Bat

Credit: PD-USGov, exact author unknown · Public domain
The bat is a flying mammal found on every continent except Antarctica. It is the only mammal that can truly fly. Other animals, like flying squirrels, only glide through the air. Bats have wings made of thin skin stretched between long finger bones, a body, and legs. There are more than 1,400 kinds of bats in the world. That means about one in every five mammal species on Earth is a bat.

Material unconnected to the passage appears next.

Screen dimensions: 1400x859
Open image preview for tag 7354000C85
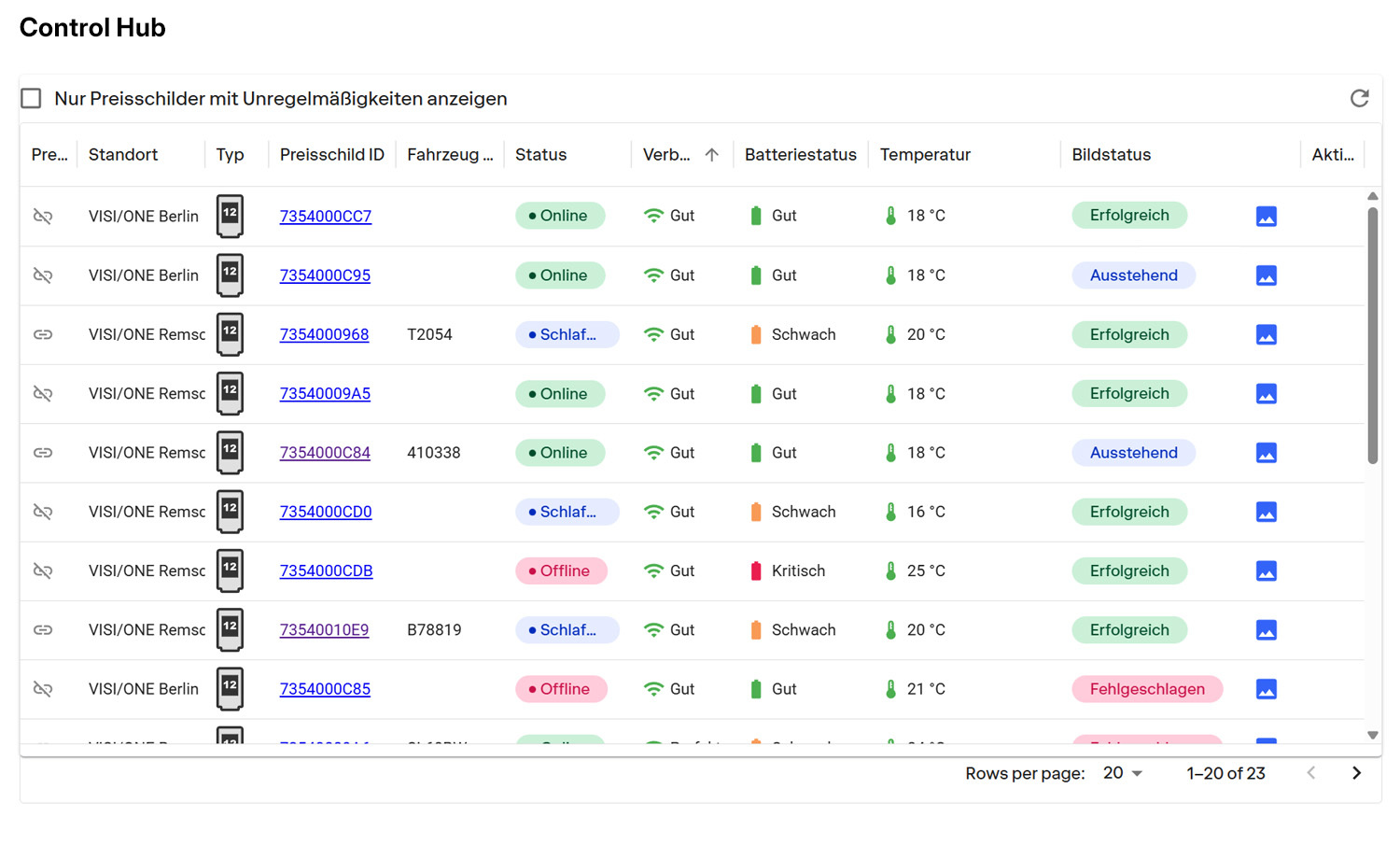pyautogui.click(x=1266, y=689)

Bats come in very different sizes. The smallest is the bumblebee bat of Thailand. It weighs less than a penny and could sit on your thumb. The largest are the flying foxes of Asia and Australia. Their wings can stretch nearly six feet from tip to tip, wider than most kids are tall. Despite the big wings, flying foxes are not scary hunters. They eat fruit.
Most bats are active at night. To find their way in the dark, many bats use echolocation. They make high squeaks that bounce off objects and come back as echoes. The bat's brain uses those echoes like a map. This lets a bat fly between tree branches and catch a moth in pitch blackness. The squeaks are too high for human ears to hear.
Bats eat many different things. Most species eat insects. Others eat fruit, nectar, or pollen, and a few catch fish or frogs. Three kinds of bats, called vampire bats, drink tiny amounts of blood from sleeping cattle or birds. Vampire bats live only in Central and South America. They almost never bother humans.
Bats are surprisingly helpful to people. Insect-eating bats protect farm crops by eating billions of bugs every night. Fruit bats spread seeds through the forest and help new trees grow. Nectar bats pollinate flowers, including the wild plants that bananas, mangoes, and agave come from. Without bats, the world would have fewer fruits and many more pests.
People have feared bats for a long time. Old stories link them to vampires, witches, and haunted places. Most of that fear is unfair. Bats rarely attack humans, and only a tiny number carry diseases like rabies. The real danger runs the other way. A disease called white-nose syndrome has killed millions of bats in North America since 2006. Habitat loss and wind turbines also threaten them. Scientists are working hard to protect bats, because a world without them would be hungrier, buggier, and a lot less interesting.